[Data listing]
________

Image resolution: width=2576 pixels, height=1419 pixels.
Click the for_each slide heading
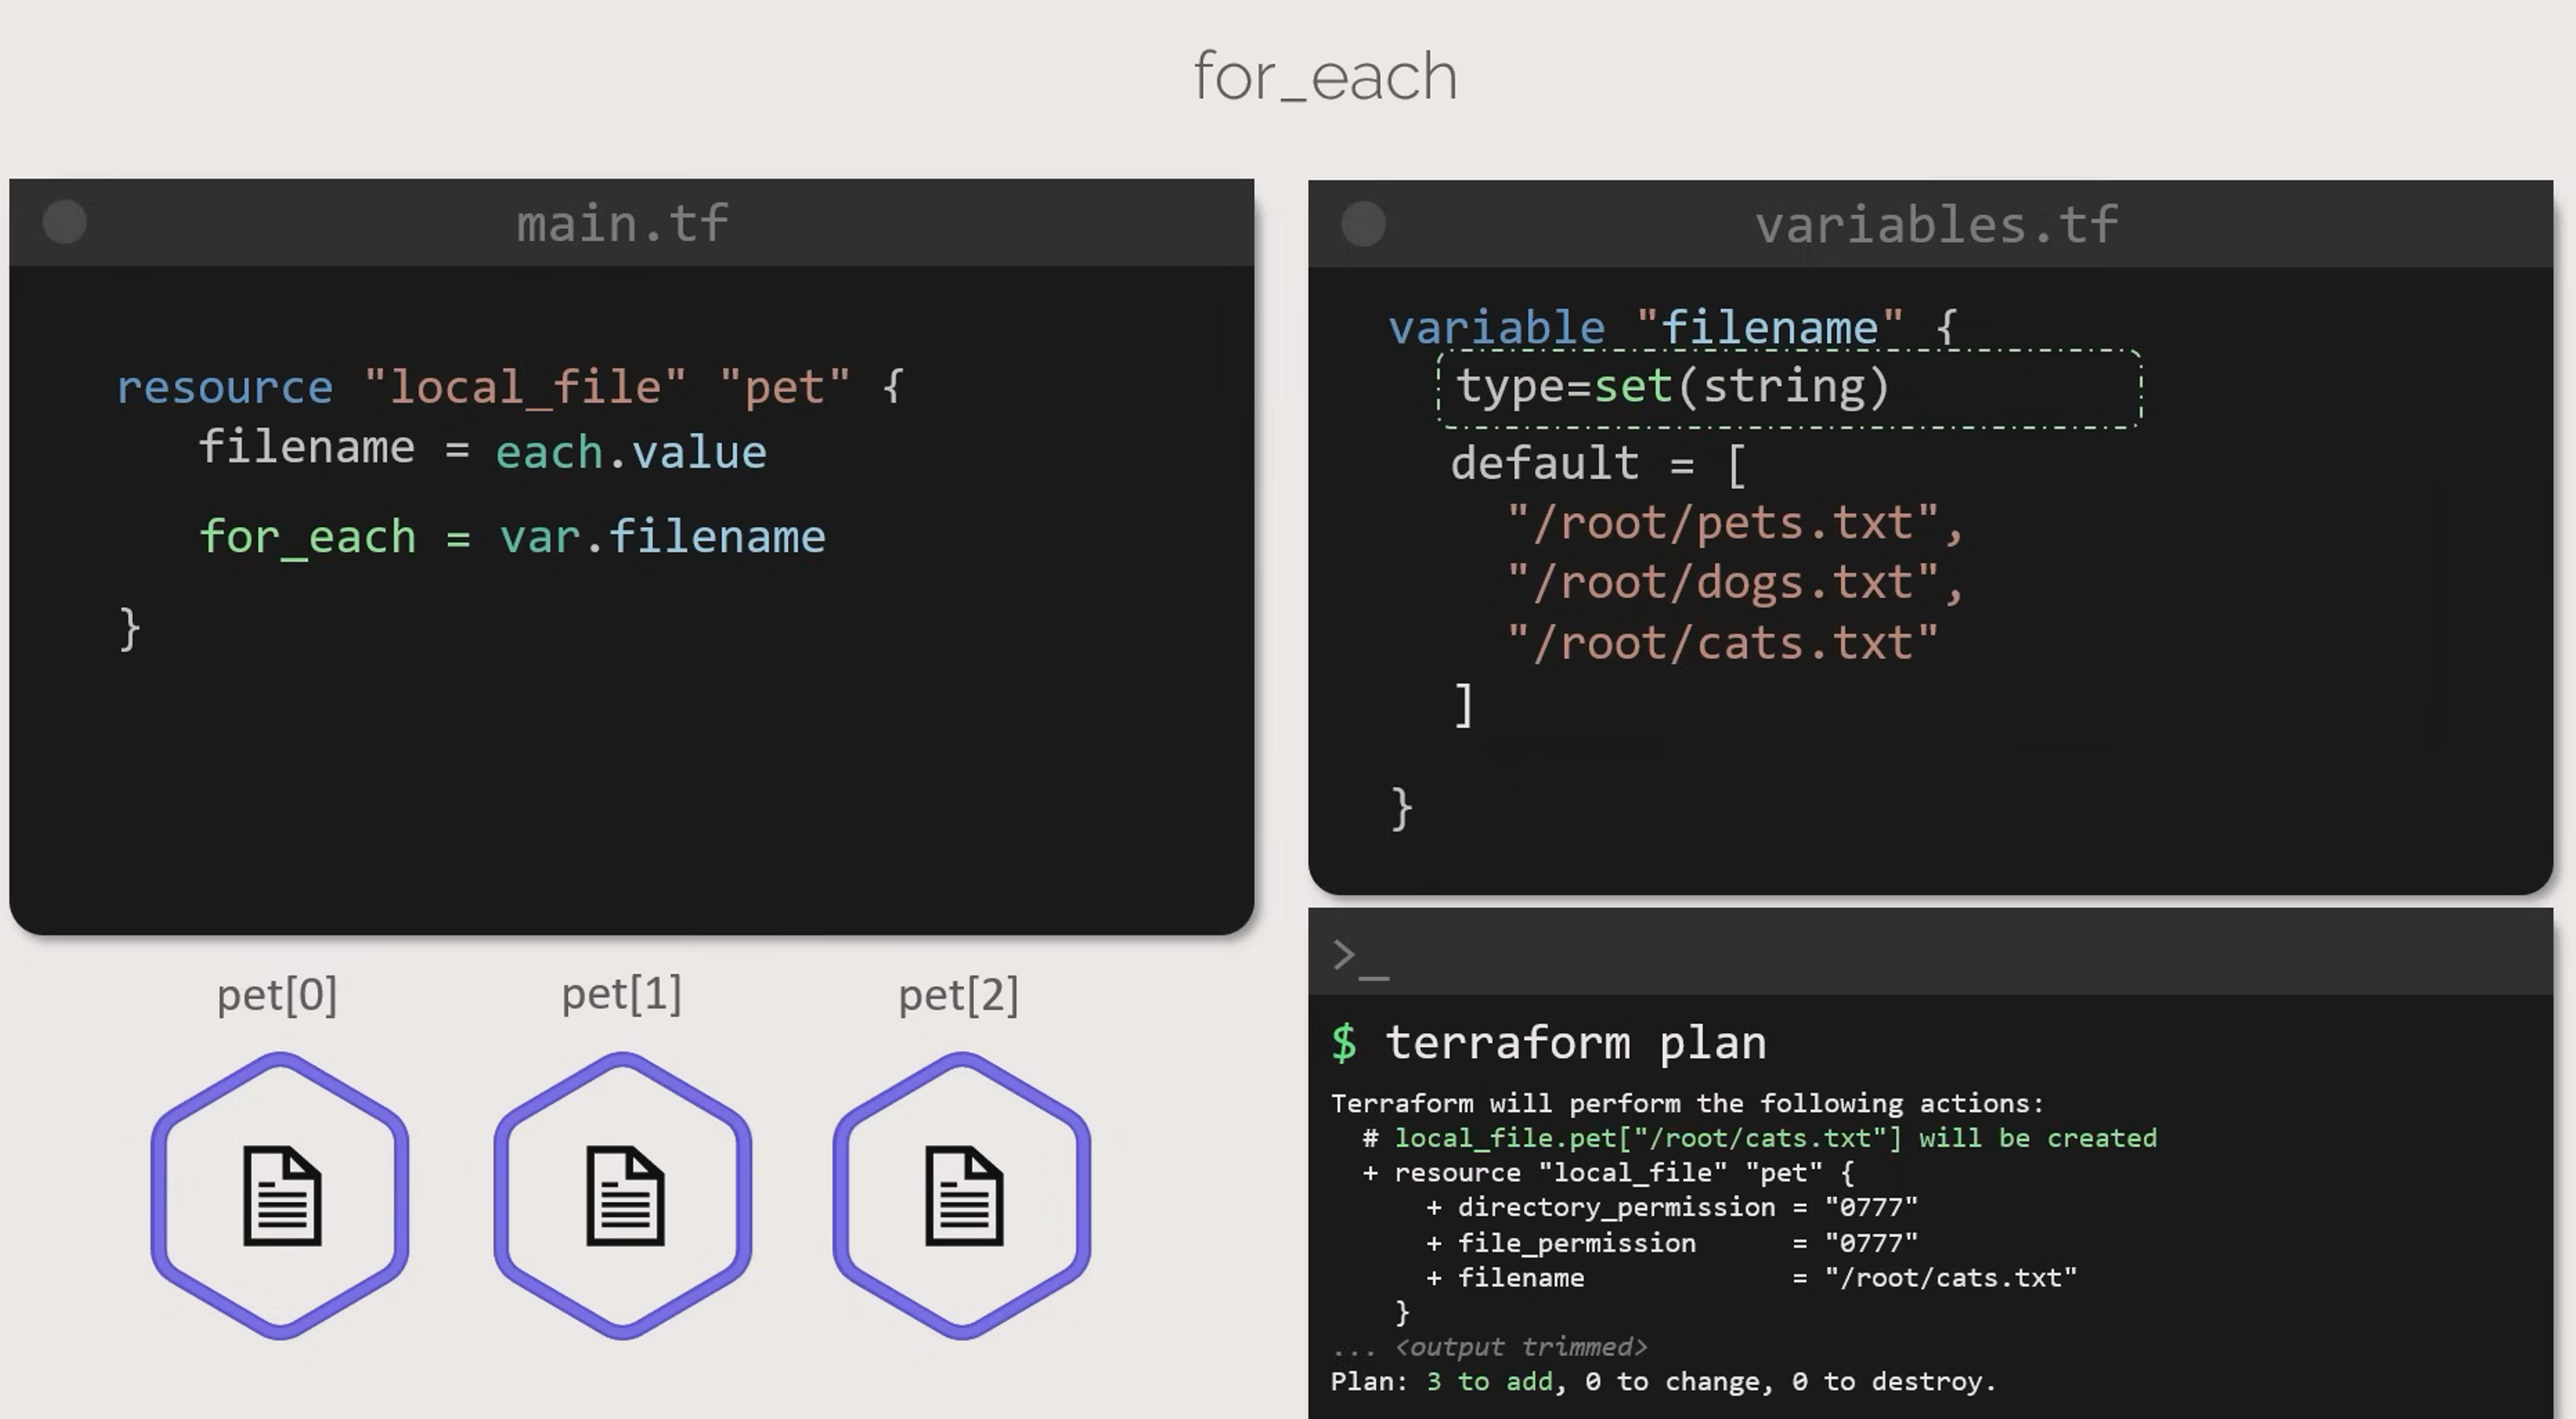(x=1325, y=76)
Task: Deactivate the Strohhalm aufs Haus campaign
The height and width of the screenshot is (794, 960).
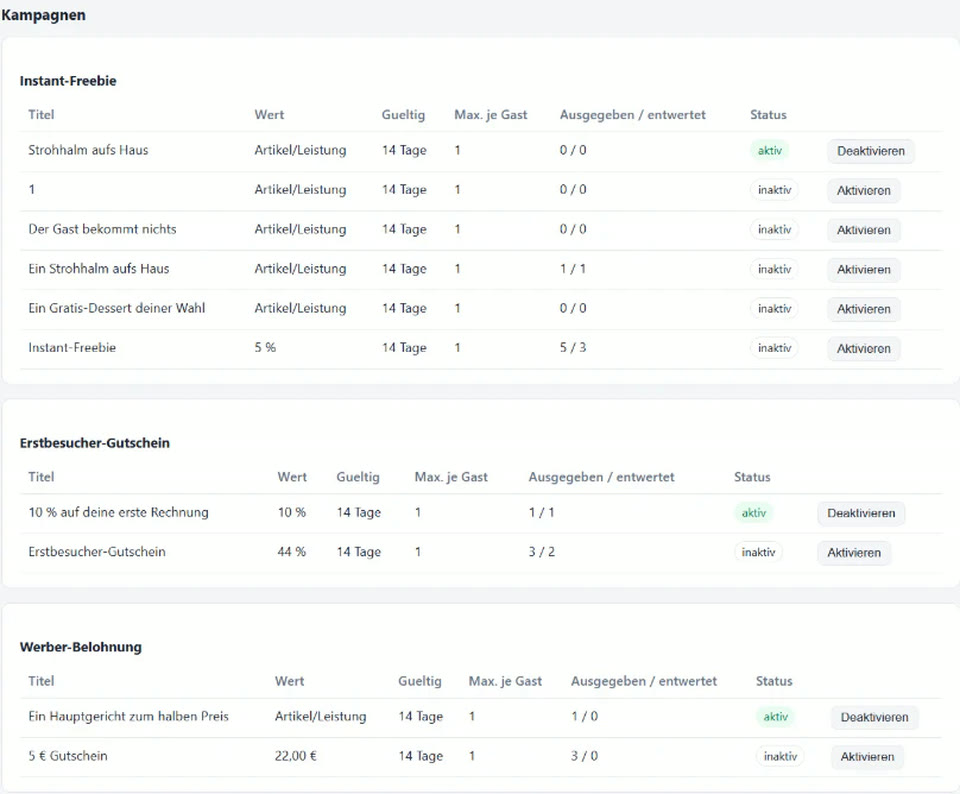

________

# Exercise
Convert all of the data above into a numbered list, one line per item, skipping any blank lines and leaving the pictures out.

# Result of the exercise
1. Image resolution: width=2576 pixels, height=1419 pixels.
2. Click the for_each slide heading
3. (x=1325, y=76)
4. Task: Deactivate the Strohhalm aufs Haus campaign
5. The height and width of the screenshot is (794, 960).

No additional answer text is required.